While social determinants of health (SDoH) have become a greater focus area in primary care practices, providers need additional federal funding to implement interventions that address patients’ social needs, according to a recent study published by JAMA Internal Medicine.

In the study, researchers estimate the cost of care to address social needs such as food security, housing, transportation, and care coordination to total around $60 per member per month. Current federal funding only provides $27 per member per month.

"We know that unmet health-related social needs are associated with health disparities and poor clinical outcomes," said senior author of the study Sanjay Basu, M.D., Ph.D., co-founder and head of clinical, Waymark, in a study announcement. "But we've historically lacked an understanding of how much to adjust payments to account for social risk factors. This research fills an important gap for both policymakers and payers evaluating how much additional funding is required to address patients' health-related social needs."

The study used social needs data from the National Center for Health Statistics of 19,225 primary care patients of all ages. The primary care practices included federally qualified health centers (FQHCs), non-FQHCs in urban and high-poverty areas, non-FQHCs in rural and high-poverty areas, as well as practices in lower-poverty areas. While there was disproportionate funding provided to FQHCs, patients at non-FQHCs in high-poverty areas experienced larger funding gaps, noted researchers.

The RISE Summit on Social Determinants of Health

The study also identified enrollment issues in the current federally funded programs. Of the patients with housing needs, though 78 percent were eligible, only 24 percent were enrolled. Additionally, of the patients experiencing food insecurity, 96 percent were eligible for a program, but only 70 percent were enrolled.

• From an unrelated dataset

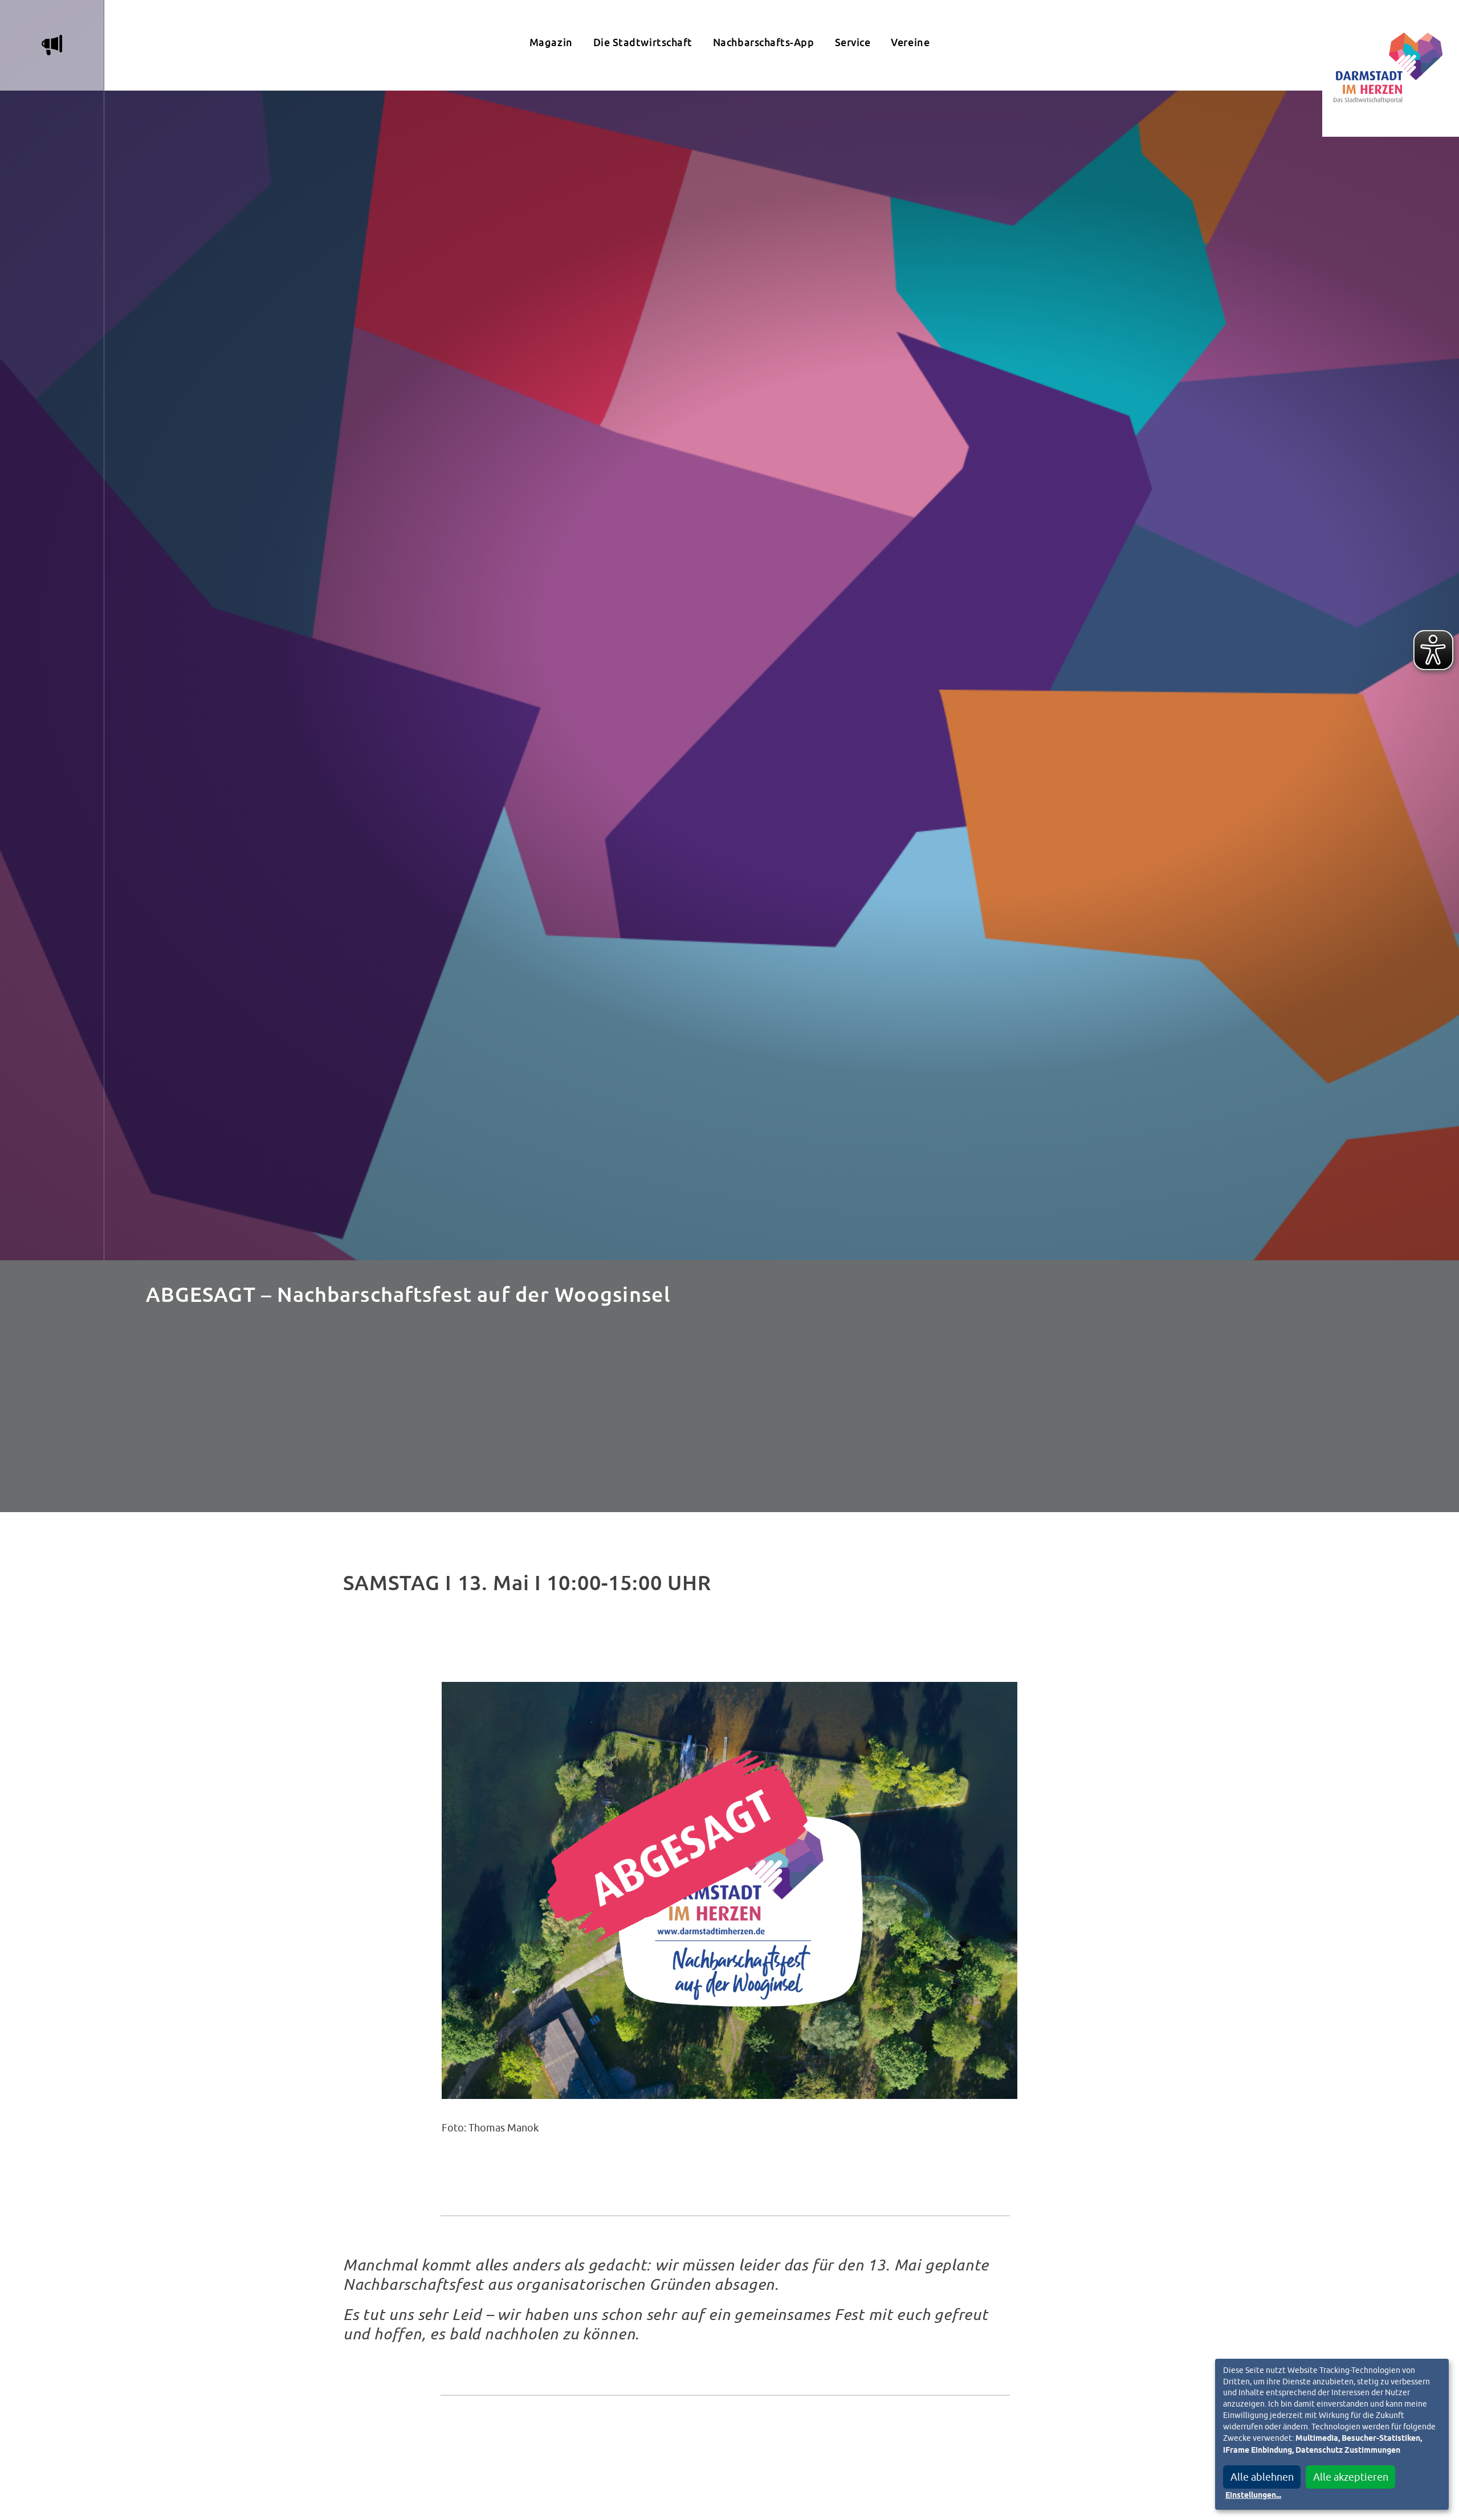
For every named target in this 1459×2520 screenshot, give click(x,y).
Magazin (551, 42)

Eligibility requirements posed issues for patients with transportation and care coordination needs. Of the patients in need of transportation assistance, only 26 percent were eligible for programs, and of those with care coordination needs, only six percent were eligible for programs.

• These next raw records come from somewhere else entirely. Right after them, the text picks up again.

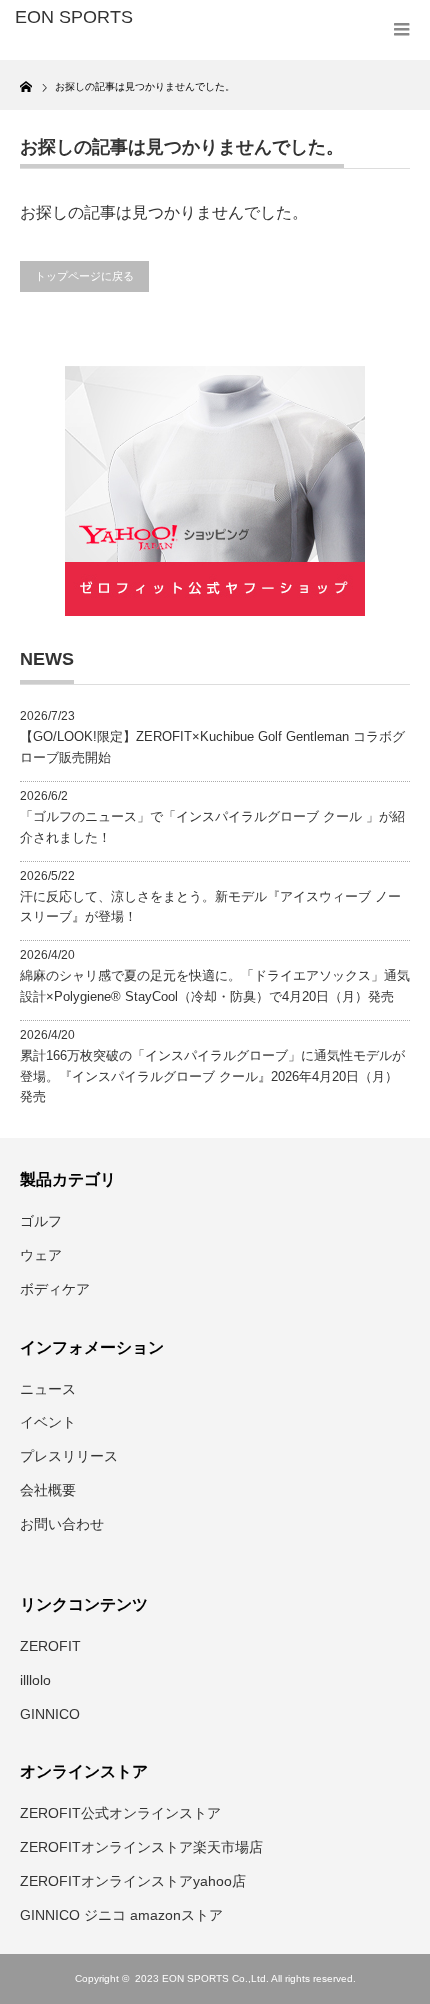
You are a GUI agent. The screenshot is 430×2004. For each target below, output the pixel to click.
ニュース (48, 1389)
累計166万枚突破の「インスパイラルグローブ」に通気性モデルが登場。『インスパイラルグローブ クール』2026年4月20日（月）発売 (212, 1076)
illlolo (35, 1680)
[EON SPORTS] (101, 18)
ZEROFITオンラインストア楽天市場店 (141, 1847)
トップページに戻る (84, 276)
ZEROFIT (50, 1646)
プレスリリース (69, 1456)
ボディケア (55, 1289)
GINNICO (50, 1714)
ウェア (41, 1255)
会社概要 (48, 1490)
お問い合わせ (62, 1524)
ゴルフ (41, 1221)
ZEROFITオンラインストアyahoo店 (133, 1881)
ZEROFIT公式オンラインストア (120, 1813)
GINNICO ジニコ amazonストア (121, 1915)
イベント (48, 1422)
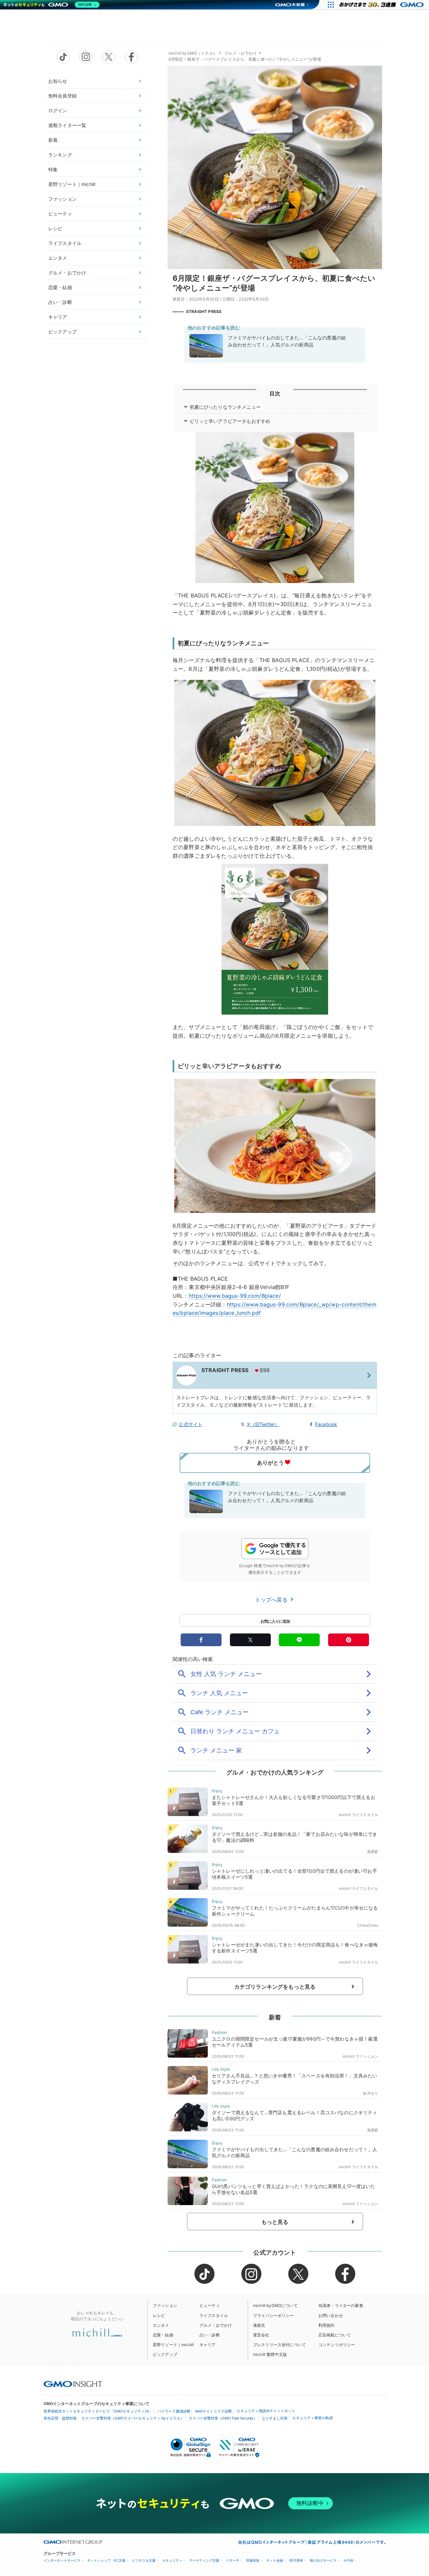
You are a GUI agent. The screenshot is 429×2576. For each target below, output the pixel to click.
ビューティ (60, 213)
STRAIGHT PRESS (204, 311)
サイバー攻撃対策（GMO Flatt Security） (223, 2418)
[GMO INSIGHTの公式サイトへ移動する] (73, 2384)
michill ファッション (360, 2056)
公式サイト (190, 1424)
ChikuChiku (367, 1925)
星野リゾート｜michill (71, 184)
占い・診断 (60, 302)
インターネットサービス (62, 2560)
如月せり (370, 2093)
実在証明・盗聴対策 (60, 2418)
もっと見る (275, 2221)
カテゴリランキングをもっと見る (274, 1986)
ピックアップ (62, 331)
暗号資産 (296, 2560)
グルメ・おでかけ (67, 272)
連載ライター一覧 (67, 125)
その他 (348, 2560)
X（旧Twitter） (263, 1424)
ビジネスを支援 (144, 2560)
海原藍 (372, 1851)
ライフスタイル (64, 243)
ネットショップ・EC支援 (106, 2560)
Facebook (326, 1424)
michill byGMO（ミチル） (193, 53)
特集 (53, 169)
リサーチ (232, 2560)
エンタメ (57, 258)
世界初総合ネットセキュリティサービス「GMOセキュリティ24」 (98, 2411)
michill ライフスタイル (358, 1814)
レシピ (55, 228)
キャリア (57, 317)
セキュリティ (172, 2560)
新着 (53, 140)
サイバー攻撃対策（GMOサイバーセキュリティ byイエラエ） (132, 2418)
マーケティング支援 (204, 2560)
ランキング (60, 154)
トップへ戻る (272, 1599)
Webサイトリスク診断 (213, 2411)
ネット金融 (274, 2560)
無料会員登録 (62, 96)
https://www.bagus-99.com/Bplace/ (235, 1295)
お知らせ (57, 81)
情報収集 (252, 2560)
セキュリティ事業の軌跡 (312, 2418)
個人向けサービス (323, 2560)
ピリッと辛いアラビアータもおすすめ (230, 421)
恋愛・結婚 (60, 287)
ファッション (62, 199)
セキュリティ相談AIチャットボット (266, 2411)
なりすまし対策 (275, 2418)
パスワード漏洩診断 (173, 2411)
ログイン (57, 110)
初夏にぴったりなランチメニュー (225, 407)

With federal funding currently covering less than half of the cost required to implement evidence-based interventions to address SDoH combined with the current gaps in federally funded programs, primary care practices need a significant increase in resources to better meet patient needs, urged the researchers.

"Not only are existing programs to address health-related social needs underused, but many people with these needs are not eligible for them," said study co-author Seth A. Berkowitz, M.D., MPH of the University of North Carolina at Chapel Hill, in a statement. "It's not just a question of navigating people into programs that already exist—we need new programs that can address the social context that is making people sick."